We combined the AND gate and 3WJ to realize the three-input logic gate. And we tested it with different input methods by using NUPACK. It showed as we expected.


Figure 9. The results of different input method to three-input gate analyzed by NUPACK

A)input trigger AND1 and trigger AND2 , both triggers are binding to the switch B)input trigger AND1, trigger AND2 and trigger 3wj, all triggers are binding to the switch C) input trigger 3wj, it is binding to the switch


We wanted to use two NIMPLY gates to compose a four-input gate, however, it didn’t work when we analyzed it in NUPACK. So we chose the OR gate and transformed the two toehold switch as a subtractor. And we tested different input method, it performed well in NUPACK.

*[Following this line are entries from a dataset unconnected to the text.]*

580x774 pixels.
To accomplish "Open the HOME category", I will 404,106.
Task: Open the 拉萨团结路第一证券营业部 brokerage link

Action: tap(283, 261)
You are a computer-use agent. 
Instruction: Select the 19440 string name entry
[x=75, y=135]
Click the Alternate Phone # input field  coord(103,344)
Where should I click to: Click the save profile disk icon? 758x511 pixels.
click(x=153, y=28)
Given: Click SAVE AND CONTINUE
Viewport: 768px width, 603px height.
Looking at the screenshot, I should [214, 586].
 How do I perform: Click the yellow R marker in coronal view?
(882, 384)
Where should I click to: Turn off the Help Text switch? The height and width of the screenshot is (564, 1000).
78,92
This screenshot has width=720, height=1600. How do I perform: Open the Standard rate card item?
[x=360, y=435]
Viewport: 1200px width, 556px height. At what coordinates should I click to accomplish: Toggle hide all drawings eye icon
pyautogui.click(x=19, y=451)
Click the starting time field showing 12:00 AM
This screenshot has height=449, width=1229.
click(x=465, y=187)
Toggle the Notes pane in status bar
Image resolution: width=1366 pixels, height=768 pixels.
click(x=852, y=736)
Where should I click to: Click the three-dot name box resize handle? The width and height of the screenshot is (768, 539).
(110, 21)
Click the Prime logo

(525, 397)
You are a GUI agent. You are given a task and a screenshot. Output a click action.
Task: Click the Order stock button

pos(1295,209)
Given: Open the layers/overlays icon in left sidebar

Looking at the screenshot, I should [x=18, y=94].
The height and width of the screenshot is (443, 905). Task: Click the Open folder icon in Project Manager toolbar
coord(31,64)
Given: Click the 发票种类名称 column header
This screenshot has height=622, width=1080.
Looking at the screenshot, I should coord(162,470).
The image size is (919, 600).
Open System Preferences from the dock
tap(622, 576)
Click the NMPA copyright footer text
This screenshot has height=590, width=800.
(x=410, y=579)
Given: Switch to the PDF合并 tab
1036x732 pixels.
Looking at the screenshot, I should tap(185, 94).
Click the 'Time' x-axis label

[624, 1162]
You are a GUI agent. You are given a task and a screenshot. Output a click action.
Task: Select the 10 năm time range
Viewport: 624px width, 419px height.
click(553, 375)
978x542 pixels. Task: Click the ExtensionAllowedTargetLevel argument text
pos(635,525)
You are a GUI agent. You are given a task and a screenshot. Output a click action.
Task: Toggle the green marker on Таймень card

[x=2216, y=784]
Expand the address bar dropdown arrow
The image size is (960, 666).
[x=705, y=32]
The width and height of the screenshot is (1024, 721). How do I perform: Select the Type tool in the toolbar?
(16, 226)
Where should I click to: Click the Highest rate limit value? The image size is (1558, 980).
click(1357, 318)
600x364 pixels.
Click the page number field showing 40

Figure 10. The results of different input method to four-input gate analyzed by NUPACK

(A) input trigger A and trigger B, both triggers are binding to the switch. (B)input trigger A,trigger A is binding to the switch.(C)input trigger B, trigger B is binding to the switch. (D)input trigger A and trigger A*, A and A* are paired together. (E)input trigger B and trigger B*, B and B* are paired together.






References

[1] Meyer, S., Chappell, J., Sankar, S., Chew, R. and Lucks, J.B. (2016), Improving fold activation of small transcription activating RNAs (STARs) with rational RNA engineering strategies. Biotechnol. Bioeng., 113: 216-225. doi:10.1002/bit.25693

[2] Kim, J., Zhou, Y., Carlson, P. D., Teichmann, M., Chaudhary, S., Simmel, F. C., … Green, A. A. (2019). De novo-designed translation-repressing riboregulators for multi-input cellular logic. Nature Chemical Biology. doi:10.1038/s41589-019-0388-1

[3] Zadeh J N , Steenberg C D , Bois J S , et al. NUPACK: Analysis and design of nucleic acid systems[J]. Journal of Computational Chemistry, 2011, 32(1):170-173.